The difference between a job and a profession is a matter of attitude. A professional owes their motivation to a passion for the work at hand. On the other hand, having a job is usually just a matter of trading a certain amount of your time and skills for money and other considerations, for instance health care benefits and vacation. The motivation is often primarily monetary.

A professional practices their profession. A laborer does the work that is at hand. A professional is not happy when required to do too much outside of their profession. Most professions require special training and experience. Professionals will sometimes take low paid or even unpaid internships to acquire experience in their chosen profession.

A sad situation sometimes arises where an employer does not recognize an employee as a professional and gives them assignments that fall outside of their domain of professional expertise. The result is made even more poignant when said employee is well paid. The colloquial term is that they are wearing golden handcuffs.

The solution to this situation would seem to be for the employee to seek employment elsewhere where they can practice their profession. Unfortunately there are often mitigating circumstances that make that difficult if not impossible.

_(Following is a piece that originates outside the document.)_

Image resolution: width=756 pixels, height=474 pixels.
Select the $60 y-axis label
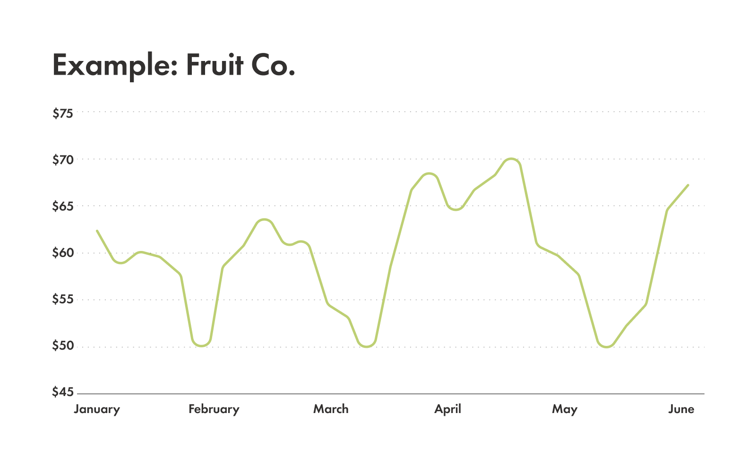pyautogui.click(x=63, y=253)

It is a sad situation to observe. It is a sad situation to be in. The important thing to remember is that all things are possible. All you have to do is imagine them clearly enough and watch for the opportunity for change to present itself. You must manifest your dreams.

Sweet dreams, remember to tell the people that you love that you love them, and most important of all, be kind.

The Ayes Have It

Writing without the use of the personal pronoun is challenging. It requires a confidence that is hard to muster. The perspective is implied and yet the resulting prose is stronger when it is written in that fashion. Points are asserted and it is left to the reader to evaluate their veracity.

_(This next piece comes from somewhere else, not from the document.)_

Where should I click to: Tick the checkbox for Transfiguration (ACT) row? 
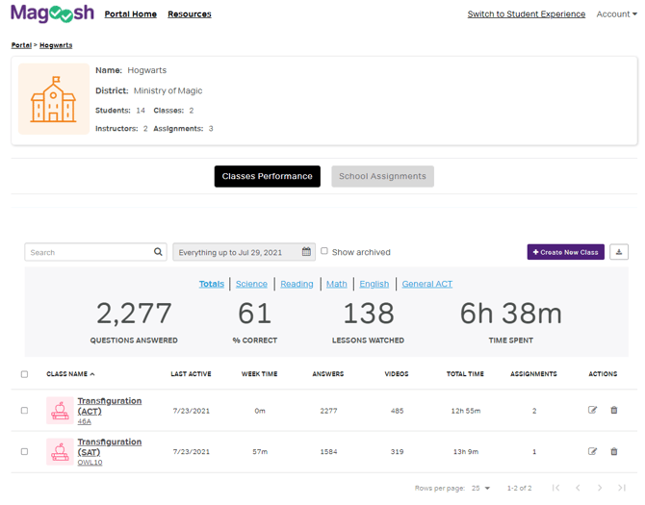25,411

It requires the author to think about the arguments they will make and the facts they will to assert. When a statement is made in this way, there are no apologies to soften them. The reader knows who is making the assertions and will hold the author responsible for them.

This style results in simpler, clearer prose. There are no words wasted on personal appeals. The prose has been trimmed to the bone. It may not suit all purposes but it is the best way to present factual narratives.

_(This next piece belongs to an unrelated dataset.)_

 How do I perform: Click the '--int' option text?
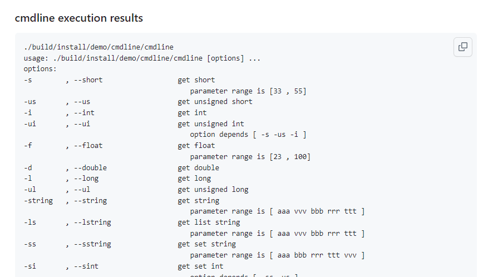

Our educational system has become lax in teaching its students concise thinking and clear writing. It is left for other avenues of tuition to hone the skills of modern writers. One such mechanism is the blog. It provides a platform upon which the aspiring writer can practice their craft. It is then a matter of Darwinian selection to see which blogs attract a readership and which languish in obscurity.

Another platform that champions the spoken word is the podcast. It offers a similar low barrier to entry while potentially providing greater exposure for the author that captures the interest of their audience. There is a wide range of styles of podcasts ranging from very informal to carefully scripted. It is left to the consumers to determine which styles flourish and which do not.

The ubiquity of the smart phone has made it possible for many people to produce short videos. You Tube was one of the first to provide a platform for video distribution and remains a major source of engaging amateur video content to this day. This provides yet another way the aspiring writer can distribute their work.

It is clear that there are plenty of avenues for authors and artists to deliver their creations to an audience in the modern world. Although this discussion has focused on the online platforms for expression there are also other venues that aspiring authors can employ to publish their work. These include local paper publications, commercial broadcast media, and even open mike nights at local restaurants and other entertainment establishments.